What you are asked to do
In the part of the listing that opens with the line containing "This screenshot has height=271, width=324." and closes with the line containing "tap(569, 12)", substitute "Firefox" for "Google Chrome" and give those lines again with everything else unchanged.

-- Supplied information start --

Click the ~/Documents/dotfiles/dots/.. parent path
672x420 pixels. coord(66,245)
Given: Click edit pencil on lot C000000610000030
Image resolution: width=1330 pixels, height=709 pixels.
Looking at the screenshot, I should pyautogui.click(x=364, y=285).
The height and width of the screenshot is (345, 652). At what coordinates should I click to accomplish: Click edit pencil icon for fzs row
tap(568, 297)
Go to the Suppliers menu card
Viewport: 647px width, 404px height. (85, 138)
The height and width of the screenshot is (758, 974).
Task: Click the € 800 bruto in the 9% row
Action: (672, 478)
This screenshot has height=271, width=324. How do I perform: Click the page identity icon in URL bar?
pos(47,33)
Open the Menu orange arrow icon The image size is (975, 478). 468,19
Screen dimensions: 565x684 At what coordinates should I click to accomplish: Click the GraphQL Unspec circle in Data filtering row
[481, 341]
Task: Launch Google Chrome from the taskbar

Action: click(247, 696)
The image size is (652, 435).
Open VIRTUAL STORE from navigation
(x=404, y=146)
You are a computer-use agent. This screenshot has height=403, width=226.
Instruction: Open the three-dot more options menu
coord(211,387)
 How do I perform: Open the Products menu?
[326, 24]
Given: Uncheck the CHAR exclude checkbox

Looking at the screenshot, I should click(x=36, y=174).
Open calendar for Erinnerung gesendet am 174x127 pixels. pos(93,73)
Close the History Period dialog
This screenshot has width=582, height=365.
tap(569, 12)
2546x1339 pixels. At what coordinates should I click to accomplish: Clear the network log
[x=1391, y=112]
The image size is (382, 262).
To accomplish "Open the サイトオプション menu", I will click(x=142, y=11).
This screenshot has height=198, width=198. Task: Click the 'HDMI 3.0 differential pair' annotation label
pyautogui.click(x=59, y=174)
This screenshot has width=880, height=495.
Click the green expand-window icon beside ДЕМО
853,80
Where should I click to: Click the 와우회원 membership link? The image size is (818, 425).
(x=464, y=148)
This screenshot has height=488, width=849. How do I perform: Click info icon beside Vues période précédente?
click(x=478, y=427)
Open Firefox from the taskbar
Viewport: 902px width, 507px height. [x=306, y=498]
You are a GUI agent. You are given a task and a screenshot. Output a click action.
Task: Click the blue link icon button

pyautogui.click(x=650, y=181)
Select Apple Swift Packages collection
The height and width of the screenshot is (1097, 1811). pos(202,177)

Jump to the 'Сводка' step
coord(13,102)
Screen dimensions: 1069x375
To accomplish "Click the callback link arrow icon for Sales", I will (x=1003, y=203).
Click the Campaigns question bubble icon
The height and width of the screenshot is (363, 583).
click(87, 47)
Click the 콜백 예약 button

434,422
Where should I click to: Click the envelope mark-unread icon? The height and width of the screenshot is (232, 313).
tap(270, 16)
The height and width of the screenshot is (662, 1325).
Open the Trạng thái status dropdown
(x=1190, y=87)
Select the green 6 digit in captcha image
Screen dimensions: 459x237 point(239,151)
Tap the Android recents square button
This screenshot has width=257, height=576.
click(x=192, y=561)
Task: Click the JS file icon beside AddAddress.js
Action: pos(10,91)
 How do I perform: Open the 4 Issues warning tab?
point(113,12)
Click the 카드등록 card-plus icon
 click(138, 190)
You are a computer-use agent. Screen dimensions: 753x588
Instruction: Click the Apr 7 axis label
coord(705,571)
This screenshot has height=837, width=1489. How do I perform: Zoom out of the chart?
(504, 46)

-- Supplied information end --

Answer to this problem
This screenshot has height=271, width=324. How do I perform: Click the page identity icon in URL bar?
pos(47,33)
Open the Menu orange arrow icon The image size is (975, 478). 468,19
Screen dimensions: 565x684 At what coordinates should I click to accomplish: Click the GraphQL Unspec circle in Data filtering row
[481, 341]
Task: Launch Firefox from the taskbar

Action: click(247, 696)
The image size is (652, 435).
Open VIRTUAL STORE from navigation
(x=404, y=146)
You are a computer-use agent. This screenshot has height=403, width=226.
Instruction: Open the three-dot more options menu
coord(211,387)
 How do I perform: Open the Products menu?
[326, 24]
Given: Uncheck the CHAR exclude checkbox

Looking at the screenshot, I should click(x=36, y=174).
Open calendar for Erinnerung gesendet am 174x127 pixels. pos(93,73)
Close the History Period dialog
This screenshot has width=582, height=365.
tap(569, 12)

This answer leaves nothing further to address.